There’s got to be something in between lame, no-presents Christmas and crazy, out-of-control Christmas.  What if Christmas didn’t come with the phrase, “There’s so much to do!  I’ll never get it all done in time!”?  What if God even found a way to sneak back in there? 

Does that mean round-the-clock reading of the Christmas story?  Maybe for you, but my family would find that just a bit weird (no offense).  Instead, perhaps, some new traditions could take the place of the old ones?  Maybe “crazy presents time” could be supplanted by “fun minimal gift exchange game” or “board game time with quiet gift exchange done in smaller settings?”  And maybe, just maybe, your family could decide to give some of the money you would have spent on fairly meaningless gifts for people who really don’t need anything, and instead direct it towards some worthy effort that the whole family could choose to learn about & support. 
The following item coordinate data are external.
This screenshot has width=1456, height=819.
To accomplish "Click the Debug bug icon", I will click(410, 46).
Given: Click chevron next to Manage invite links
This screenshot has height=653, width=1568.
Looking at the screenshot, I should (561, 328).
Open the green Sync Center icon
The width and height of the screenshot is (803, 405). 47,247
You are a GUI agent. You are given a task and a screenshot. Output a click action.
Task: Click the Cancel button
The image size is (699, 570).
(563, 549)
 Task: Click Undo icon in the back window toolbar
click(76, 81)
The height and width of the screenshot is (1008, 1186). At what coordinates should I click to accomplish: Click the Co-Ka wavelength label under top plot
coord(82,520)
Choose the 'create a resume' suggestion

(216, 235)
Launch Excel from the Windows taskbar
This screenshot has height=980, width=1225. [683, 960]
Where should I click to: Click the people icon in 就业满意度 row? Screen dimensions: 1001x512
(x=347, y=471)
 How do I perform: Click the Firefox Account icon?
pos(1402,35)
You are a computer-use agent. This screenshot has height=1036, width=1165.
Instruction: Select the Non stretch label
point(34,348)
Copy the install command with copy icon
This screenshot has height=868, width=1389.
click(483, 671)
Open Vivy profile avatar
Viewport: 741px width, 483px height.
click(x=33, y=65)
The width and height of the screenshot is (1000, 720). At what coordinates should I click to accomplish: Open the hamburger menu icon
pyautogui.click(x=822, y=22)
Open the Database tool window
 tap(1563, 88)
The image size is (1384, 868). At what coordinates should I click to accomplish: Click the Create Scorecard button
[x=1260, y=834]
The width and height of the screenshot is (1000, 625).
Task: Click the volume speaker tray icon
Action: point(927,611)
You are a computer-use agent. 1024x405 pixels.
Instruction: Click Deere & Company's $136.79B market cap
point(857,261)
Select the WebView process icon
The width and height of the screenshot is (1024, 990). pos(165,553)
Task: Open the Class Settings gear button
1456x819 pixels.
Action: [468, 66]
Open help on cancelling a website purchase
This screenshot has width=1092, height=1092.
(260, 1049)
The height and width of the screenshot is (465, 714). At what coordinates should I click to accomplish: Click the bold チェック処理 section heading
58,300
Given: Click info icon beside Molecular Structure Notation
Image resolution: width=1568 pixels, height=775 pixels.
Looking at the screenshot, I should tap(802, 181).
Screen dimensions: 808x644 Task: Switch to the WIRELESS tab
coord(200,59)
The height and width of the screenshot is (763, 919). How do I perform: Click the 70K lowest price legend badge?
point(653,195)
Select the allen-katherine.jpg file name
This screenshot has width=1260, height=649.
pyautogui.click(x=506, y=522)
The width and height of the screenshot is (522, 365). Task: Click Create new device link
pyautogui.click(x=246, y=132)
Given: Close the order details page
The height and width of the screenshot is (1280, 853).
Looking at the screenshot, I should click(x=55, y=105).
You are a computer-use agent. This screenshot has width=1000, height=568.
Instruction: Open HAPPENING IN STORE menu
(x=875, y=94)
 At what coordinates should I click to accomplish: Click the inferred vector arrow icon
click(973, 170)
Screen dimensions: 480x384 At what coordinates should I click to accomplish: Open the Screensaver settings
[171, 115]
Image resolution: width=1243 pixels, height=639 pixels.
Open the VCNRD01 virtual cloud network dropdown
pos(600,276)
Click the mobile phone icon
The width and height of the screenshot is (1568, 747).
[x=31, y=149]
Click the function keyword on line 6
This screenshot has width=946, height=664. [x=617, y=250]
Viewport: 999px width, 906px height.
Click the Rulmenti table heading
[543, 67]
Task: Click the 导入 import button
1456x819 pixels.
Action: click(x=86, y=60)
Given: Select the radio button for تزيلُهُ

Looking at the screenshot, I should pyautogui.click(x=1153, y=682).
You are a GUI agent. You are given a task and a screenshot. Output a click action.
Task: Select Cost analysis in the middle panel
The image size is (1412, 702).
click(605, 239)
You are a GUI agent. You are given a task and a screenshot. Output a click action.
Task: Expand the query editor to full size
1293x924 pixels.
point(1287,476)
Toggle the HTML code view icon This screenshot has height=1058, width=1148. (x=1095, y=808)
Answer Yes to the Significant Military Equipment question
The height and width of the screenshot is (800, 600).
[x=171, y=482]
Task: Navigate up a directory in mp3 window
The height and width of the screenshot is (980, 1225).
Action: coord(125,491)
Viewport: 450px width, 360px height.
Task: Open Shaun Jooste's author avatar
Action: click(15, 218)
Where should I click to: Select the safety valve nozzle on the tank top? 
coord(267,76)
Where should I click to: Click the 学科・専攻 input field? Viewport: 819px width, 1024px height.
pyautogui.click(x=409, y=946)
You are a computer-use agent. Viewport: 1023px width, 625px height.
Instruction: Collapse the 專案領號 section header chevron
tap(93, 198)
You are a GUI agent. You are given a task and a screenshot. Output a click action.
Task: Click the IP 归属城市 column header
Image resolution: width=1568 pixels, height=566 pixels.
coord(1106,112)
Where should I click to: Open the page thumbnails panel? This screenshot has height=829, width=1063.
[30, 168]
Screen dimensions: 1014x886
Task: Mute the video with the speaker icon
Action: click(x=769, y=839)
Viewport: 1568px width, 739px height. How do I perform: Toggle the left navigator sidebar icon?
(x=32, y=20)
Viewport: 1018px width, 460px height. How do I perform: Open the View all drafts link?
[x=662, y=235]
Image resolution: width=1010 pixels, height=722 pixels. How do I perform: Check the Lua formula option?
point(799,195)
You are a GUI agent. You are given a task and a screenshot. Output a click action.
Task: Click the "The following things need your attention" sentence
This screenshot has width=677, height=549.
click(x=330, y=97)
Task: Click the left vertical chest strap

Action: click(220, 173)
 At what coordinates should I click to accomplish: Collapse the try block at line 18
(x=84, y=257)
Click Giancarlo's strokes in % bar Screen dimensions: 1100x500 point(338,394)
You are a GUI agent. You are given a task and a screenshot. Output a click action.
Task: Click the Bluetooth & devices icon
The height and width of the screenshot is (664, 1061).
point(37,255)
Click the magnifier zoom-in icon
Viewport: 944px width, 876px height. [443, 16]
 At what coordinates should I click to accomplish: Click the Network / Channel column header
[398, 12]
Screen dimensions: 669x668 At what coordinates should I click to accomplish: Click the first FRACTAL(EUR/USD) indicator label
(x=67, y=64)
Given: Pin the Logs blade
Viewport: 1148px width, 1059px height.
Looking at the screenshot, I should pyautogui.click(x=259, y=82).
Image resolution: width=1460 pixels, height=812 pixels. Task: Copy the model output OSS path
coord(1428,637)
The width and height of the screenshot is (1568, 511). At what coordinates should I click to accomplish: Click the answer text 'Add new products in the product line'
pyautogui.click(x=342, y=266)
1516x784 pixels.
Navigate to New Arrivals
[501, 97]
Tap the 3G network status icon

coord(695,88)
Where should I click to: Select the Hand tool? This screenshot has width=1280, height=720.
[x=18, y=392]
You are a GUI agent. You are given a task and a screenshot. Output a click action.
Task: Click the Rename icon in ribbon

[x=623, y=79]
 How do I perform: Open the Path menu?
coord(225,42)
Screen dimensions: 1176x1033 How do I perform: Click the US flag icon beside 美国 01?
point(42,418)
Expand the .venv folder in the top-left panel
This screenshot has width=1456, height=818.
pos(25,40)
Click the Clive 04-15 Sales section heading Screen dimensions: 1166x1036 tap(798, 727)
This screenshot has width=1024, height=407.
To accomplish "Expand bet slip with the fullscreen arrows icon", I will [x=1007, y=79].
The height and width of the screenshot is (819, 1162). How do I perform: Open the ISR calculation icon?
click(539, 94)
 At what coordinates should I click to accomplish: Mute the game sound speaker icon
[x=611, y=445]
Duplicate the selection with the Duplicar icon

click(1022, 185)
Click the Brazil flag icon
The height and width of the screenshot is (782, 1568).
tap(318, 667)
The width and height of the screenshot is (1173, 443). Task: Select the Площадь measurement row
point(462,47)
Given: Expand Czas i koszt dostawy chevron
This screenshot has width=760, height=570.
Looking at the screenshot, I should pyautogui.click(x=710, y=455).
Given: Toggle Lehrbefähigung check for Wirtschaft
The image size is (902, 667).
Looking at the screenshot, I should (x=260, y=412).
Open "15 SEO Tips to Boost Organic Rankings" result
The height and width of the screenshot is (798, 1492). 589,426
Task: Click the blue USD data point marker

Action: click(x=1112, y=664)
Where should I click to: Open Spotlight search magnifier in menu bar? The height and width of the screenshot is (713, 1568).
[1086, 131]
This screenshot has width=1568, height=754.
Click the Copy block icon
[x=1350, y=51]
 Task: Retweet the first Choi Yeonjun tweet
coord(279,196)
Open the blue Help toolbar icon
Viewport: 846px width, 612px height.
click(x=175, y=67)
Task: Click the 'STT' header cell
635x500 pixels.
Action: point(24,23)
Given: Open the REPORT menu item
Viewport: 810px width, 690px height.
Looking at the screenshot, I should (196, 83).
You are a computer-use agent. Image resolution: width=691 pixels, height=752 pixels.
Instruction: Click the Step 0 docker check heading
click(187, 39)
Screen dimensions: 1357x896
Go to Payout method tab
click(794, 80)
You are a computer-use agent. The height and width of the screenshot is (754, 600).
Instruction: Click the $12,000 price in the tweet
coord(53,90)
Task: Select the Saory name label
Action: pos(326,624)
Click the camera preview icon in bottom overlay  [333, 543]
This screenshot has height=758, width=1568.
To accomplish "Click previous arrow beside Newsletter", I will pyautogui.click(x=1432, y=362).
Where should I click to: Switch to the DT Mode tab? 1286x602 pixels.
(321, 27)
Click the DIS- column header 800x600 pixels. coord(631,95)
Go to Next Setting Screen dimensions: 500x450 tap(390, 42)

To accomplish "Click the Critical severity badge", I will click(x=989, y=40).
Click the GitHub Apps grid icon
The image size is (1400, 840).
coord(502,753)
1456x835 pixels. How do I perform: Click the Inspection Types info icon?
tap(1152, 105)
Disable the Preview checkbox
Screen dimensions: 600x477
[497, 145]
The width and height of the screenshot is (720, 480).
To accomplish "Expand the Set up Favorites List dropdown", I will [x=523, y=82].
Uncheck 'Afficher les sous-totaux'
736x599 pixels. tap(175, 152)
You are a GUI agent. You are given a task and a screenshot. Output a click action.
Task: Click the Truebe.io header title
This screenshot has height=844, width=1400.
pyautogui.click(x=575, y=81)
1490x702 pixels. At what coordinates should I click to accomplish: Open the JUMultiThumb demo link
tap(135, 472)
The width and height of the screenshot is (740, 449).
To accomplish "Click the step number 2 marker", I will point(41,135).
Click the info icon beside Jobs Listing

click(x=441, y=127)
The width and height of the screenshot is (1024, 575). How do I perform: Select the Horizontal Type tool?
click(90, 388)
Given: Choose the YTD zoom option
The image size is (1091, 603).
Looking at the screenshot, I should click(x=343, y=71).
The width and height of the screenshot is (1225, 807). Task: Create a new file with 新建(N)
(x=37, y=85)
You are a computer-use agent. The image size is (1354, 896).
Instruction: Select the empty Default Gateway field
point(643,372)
Maybe some of your new traditions could even take on some sacred significance,

Letting go of spending and rushing around is not an easy thing for those of us in a “stuff”- driven culture that places great value on overcommitment.  But, before dismissing these ideas as “pretty extreme,”  You should ask yourself if you’re really feeling happy with how you celebrate the beautiful gift God has given us, and if you feel like you could not do as much and still feel valued.  I hope so…

We’ve lost Christmas; let’s take it back….  It is, after all, the happiest time of the year!